There are days that will stand out in your mind for weeks, some, for months or even years. Other stories may live on through your children and grandchildren, and still other stories may die with you. I don't know which category this story will fall into but I do hope you enjoy it. Don't feel bad if you laugh. I did.
Monday:
A couple of weeks after arriving back in Brazil, I took our car to the mechanic. You can't work on your car here or people will start complaining. It was a rainy day; we had a hard rain early on and then it began to taper off. Anyway, I was at the mechanic, and I went walking to buy a part for the car. There is no sidewalk. I was walking along the side of the road, just off to the edge to stay out of the way of the cars. Because of all the rain there were some puddles of water in my path. I came upon one puddle that I did not want to step in so I stepped off in the road where there was a wet board leaning up against the curb (a curb with no sidewalk, mind you). I slipped on the wet board. You might think you know what happened next, but I did not fall. I put my right foot down in the puddle so that I would not fall; only it was not just a puddle of water. It was a sewage drain and the top was off of it with the sewage water forming the puddle. Listen, if it was just the water on top of the sewage hole that would be normal but since the top was off my whole leg up to the top of my thigh sunk deep into the dirty sewage hole. There was a group of people at a little snack shop right where it happened. They were probably amazed at how I didn't really miss a step even though I almost got sucked into the sewer. All that was for show because of my embarrassment. They were quick to remind me "hey, you know that is a sewage hole, don't you?" I went on to the store and bought the part while smelling the stench that was reeking from my pants. After buying the part I had two choices: pass in front of the guys again or take the long way around and avoid any further embarrassment. I decided to pass in front of them and swallow my pride but this time I didn't care if cars were coming or not, I was taking the street. After standing around for a couple of more hours, I decided to call Monica instead of taking a bus home so I wouldn't rub any sewage off onto anyone, and she picked me up. When I got home I took a shower and washed my leg at least five times. My pants still stink but only if you put your nose up to them.
Tuesday:
I was back to the mechanic for more, but I was going to make sure to avoid any sewage holes. Thinking back, as I write this, that may have been the reason day two is in this story. I was walking to another parts store, looking carefully at where I was stepping. As I came up to the parts store, two guys who were sitting outside were looking at me, and they both said "hey!" at the same time. Before I had time to think or react, I rammed my head into a pole that was sticking out of the building to hold up the front part of the roof. The two guys started laughing. That was about all I could do too but I didn't want to call any more attention to myself. And when you laugh at yourself for something like this it kind of makes you look weird, so I held it in. Yes, I have done it before and that is how I know. I did get a little cut from the pole, but nothing too bad.
Wednesday:
This day I was registering my car. I was in a line with my car for them to check it over and make sure everything was o.k. They closed for lunch, and they get a two hour lunch break, and they take the full two hours. I left my car in line and went to get something to eat. On the way back I was walking in front of a bus stop that was full of people, so full in fact that I had to step out onto the street. As I was passing by the people, I saw a bus was coming. For those who do not know, when you want a bus to stop for you, you stick your arm straight out perpendicular to your body. As I was passing by, the bus was coming and I was licking my lips still with the good taste of my lunch on them when suddenly this lady sticks her arm out and instead of licking my lips, I licked her arm. I don't think she knew what happened, and I really did not want to tell her. Lady, if you are reading this, I'm sorry, I did not mean to lick your arm. Anyway, her perfume was in my mouth for the rest of the afternoon.

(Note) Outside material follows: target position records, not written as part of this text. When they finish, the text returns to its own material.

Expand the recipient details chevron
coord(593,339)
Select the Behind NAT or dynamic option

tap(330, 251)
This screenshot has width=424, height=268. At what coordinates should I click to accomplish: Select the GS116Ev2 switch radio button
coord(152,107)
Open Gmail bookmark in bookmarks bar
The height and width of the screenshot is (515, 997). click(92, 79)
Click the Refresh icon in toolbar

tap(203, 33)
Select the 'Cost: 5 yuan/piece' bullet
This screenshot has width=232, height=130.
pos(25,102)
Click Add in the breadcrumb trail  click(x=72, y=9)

I was at the prayer meeting that night telling everyone what had happened in my short week. They all laughed. Samuel McKinney spoke up and said; "I want to go with you tomorrow to see what is going to happen." If we can't laugh at ourselves who can we laugh at. I hope you enjoyed three strange days in the life of one missionary to Brazil.
Hilarious! My favorite was when you licked the lady's arm!
ReplyDeleteWell, it was the one I was the least worried about. The sewage and pole were not very pleasant. I am not saying that licking the lady's arm was pleasant but certainly, the least of my worries.